Artur Lekbello

Personal information
- Full name: Artur Tushe Lekbello
- Date of birth: 23 February 1966 (age 60)
- Place of birth: Tirana, Albania
- Height: 1.83 m (6 ft 0 in)
- Position: Midfielder

Senior career*
- Years: Team / Apps / (Gls)
- 1986–1991: 17 Nëntori Tirana
- 1991–1998: Aris / 135 / (3)

International career
- 1987–1996: Albania / 30 / (0)

Managerial career
- 2012: Tirana

= Artur Lekbello (footballer, born 1966) =

Albanian footballer

Artur Lekbello (born 23 February 1966) is an Albanian retired footballer who played as a midfielder. His nickname, Tushe, is a short form of his first name.

==Club career==
Lekbello played for Nëntori Tirana and left communist Albania in 1991, joining Greek side Aris alongside fellow Nëntori and national team midfielder Mirel Josa.

==International career==
He made his debut for Albania in an October 1987 European Championship qualification match against Romania and earned a total of 30 caps, scoring no goals. His final international was an October 1996 FIFA World Cup qualification match against Portugal.

==Managerial career==
On 15 September 2012, Lekbello was named the new manager of Tirana, replacing the Spaniard Julián Rubio.

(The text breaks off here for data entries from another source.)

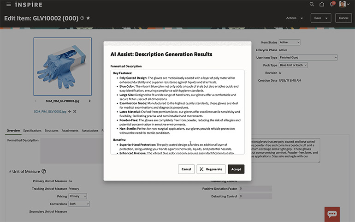This screenshot has height=222, width=355.
Task: Accept the generated description
Action: click(x=236, y=169)
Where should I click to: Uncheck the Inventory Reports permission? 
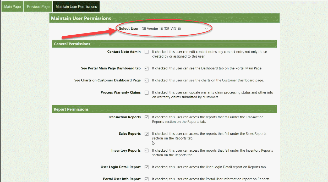pos(146,151)
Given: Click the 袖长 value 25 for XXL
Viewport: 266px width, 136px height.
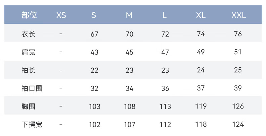Looking at the screenshot, I should coord(238,70).
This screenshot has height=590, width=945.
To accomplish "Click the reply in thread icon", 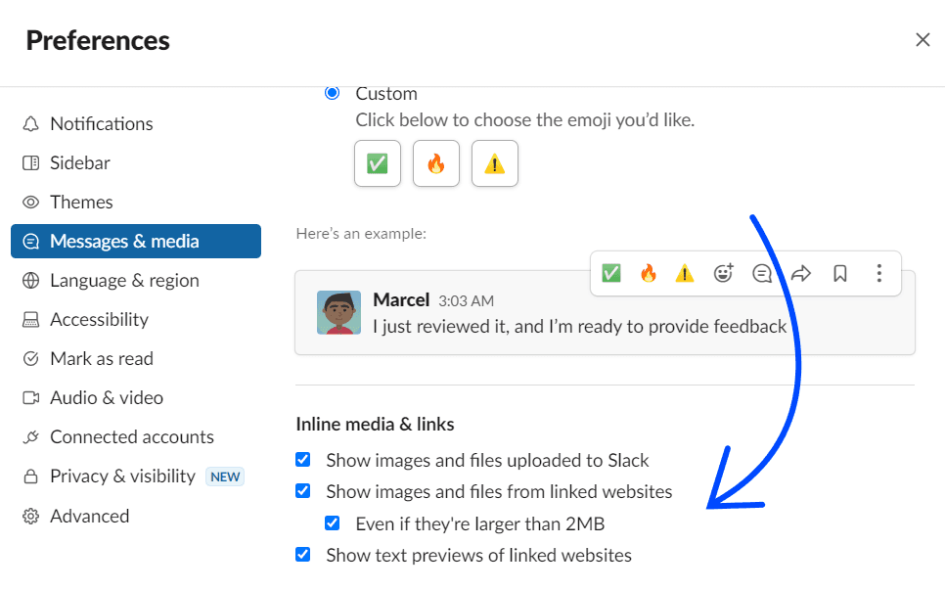I will 762,274.
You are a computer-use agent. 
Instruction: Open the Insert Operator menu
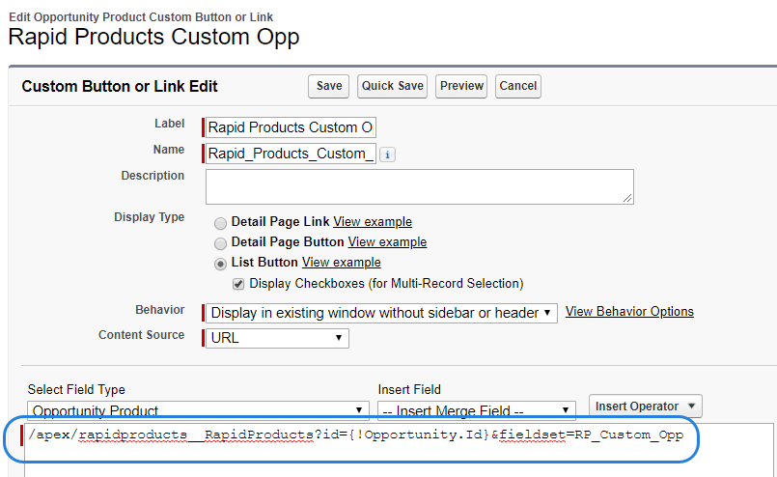pos(645,407)
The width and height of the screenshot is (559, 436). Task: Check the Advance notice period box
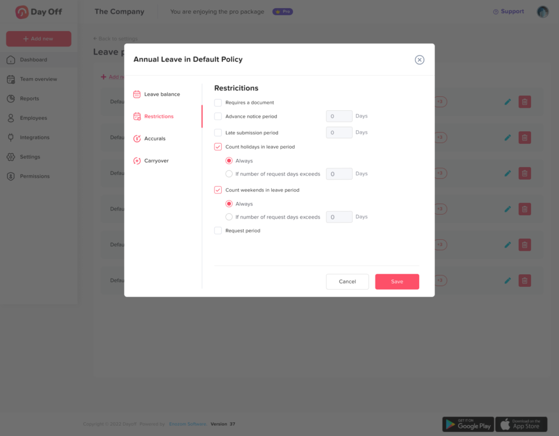[x=218, y=116]
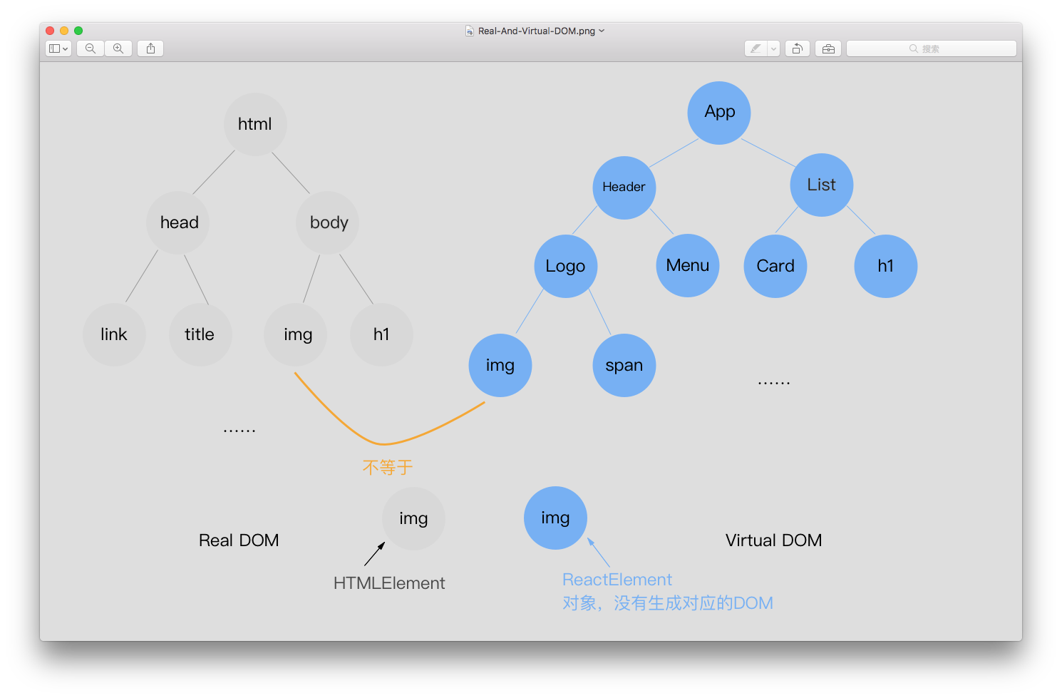Click the Header node in Virtual DOM

(x=624, y=187)

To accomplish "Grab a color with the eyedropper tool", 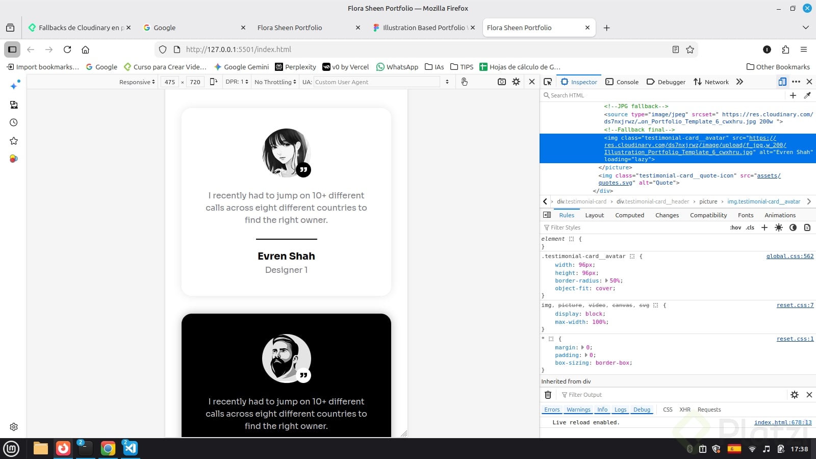I will pos(807,95).
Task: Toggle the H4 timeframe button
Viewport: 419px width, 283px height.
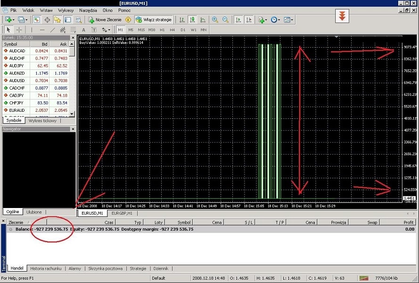Action: coord(172,30)
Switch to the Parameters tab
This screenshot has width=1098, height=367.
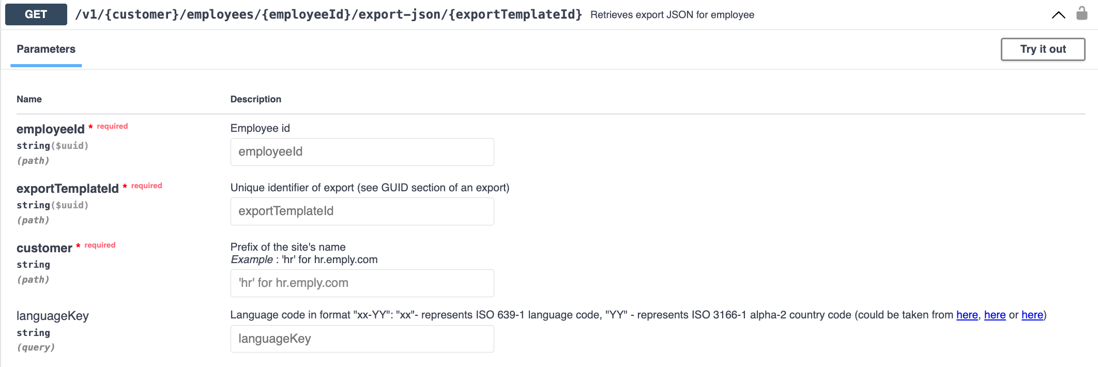(46, 49)
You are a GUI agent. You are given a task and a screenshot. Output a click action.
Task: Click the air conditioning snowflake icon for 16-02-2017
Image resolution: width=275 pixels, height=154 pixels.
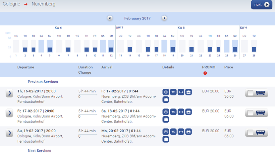(166, 92)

Three days later, he officially signed the contract with the club whom he started his professional career. However, he resigned from the post later on 29 October following the poor results in the last four league matches.

==Personal life==
Lekbello is married and has 2 children. In 2012, he was diagnosed with a rare muscle disease, which doctors told him that he had not more than 3 years to live. In an interview on 13 May 2017, Lekbello stated that the disease is called "Muscle scarcity", which starts from hands or legs. After his illness was made public in the Greek media, it was reported that a friendly match will be played on 17 May between the veterans of Aris Thessaloniki and Greece players that won the UEFA Euro 2004 to raise money for the treatment of the disease.